L'expert a plaidé dans ce sens pour l'installation de stations de déminéralisation au plus près des zones de consommation, alimentées par l'énergie solaire et éolienne, abondante dans le Sahara.

Tout en rappelant que le Sud du pays dispose d'un potentiel hydrique considérable « avec 50.000 milliards de mètres cubes d'eau », Mouhouche a recommandé «une gestion rigoureuse». L'agriculture est «un gouffre de consommation d'eau». Pour illustrer son propos, il précise : « un kilogramme de blé a besoin de 3.000 kilos d'eau », citant à titre comparatif, la pomme de terre qui nécessite environ 150 litres par kilogramme.

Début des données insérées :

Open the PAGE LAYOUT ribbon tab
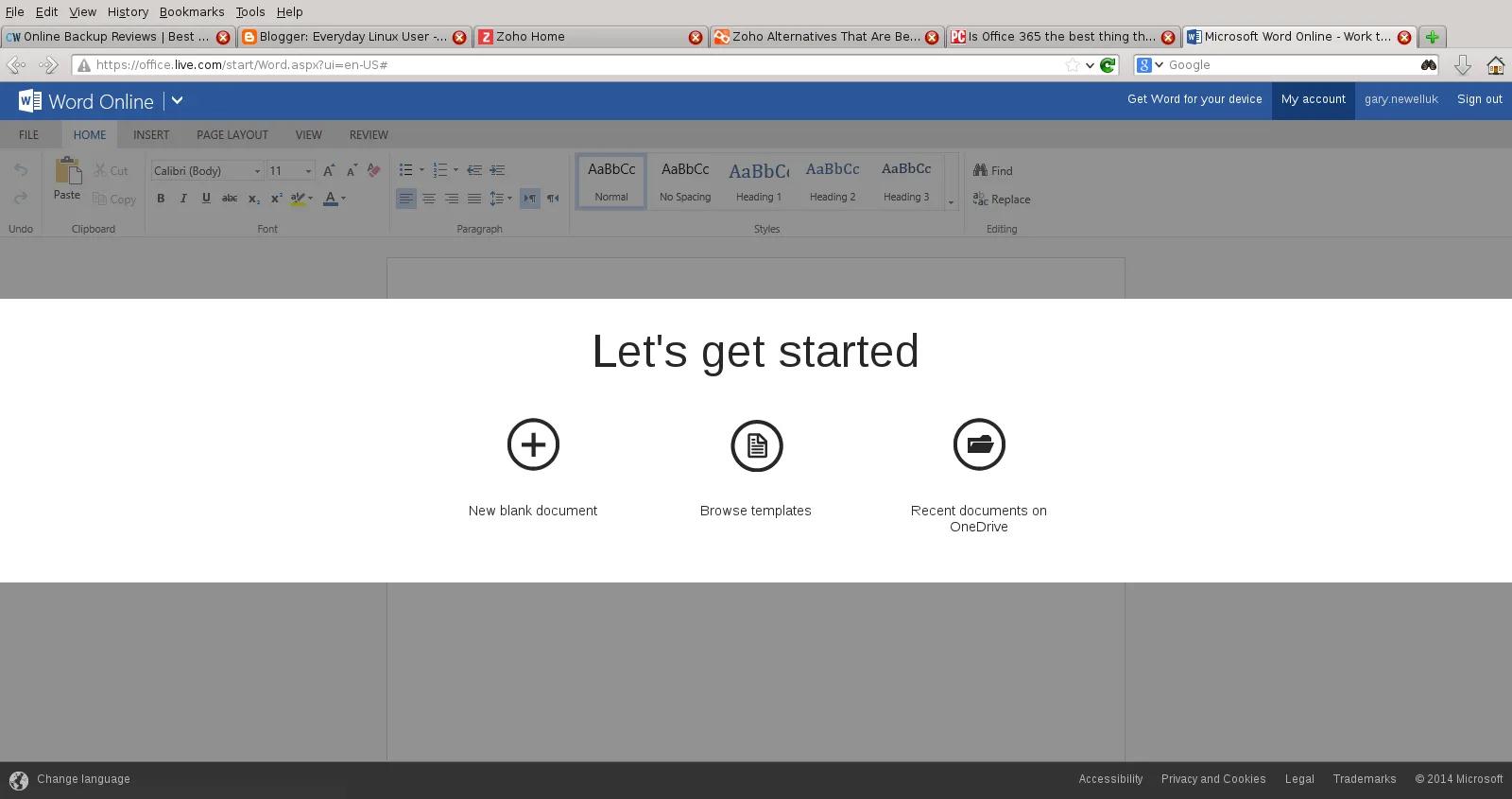Image resolution: width=1512 pixels, height=799 pixels. (x=232, y=135)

L'expert insiste en précisant que le développement du Sud peut constituer une réponse grâce à la disponibilité en eau et aux nouveaux partenariats agricoles. Toutefois, tout repose sur une gestion maîtrisée de la ressource hydrique, condition indispensable à l'existence même de l'agriculture.

M. Mouhouche a estimé qu'en dépit de ces ressources hydriques, l'autosuffisance totale en blé tendre demeure difficile, soulignant toutefois que ces potentialités nous permettent par contre une réduction progressive des importations. Rappelant que l'agriculture nationale assure déjà près de 75% des besoins alimentaires. Les récentes précipitations ont contribué à améliorer sensiblement la situation, selon les données relayées par l'expert : « sur les 81 barrages que compte le pays, huit affichent un taux de remplissage de 100%, tandis que 58 dépassent les 50%, laissant entrevoir une moyenne globale supérieure à 60%», explique-t-il.

L'expert a souligné qu'un barrage comme celui de Beni Haroun peut sécuriser l'alimentation en eau sur plusieurs années. « Il y a des barrages, lorsqu'ils se remplissent, tiennent entre 3 et 5 ans ».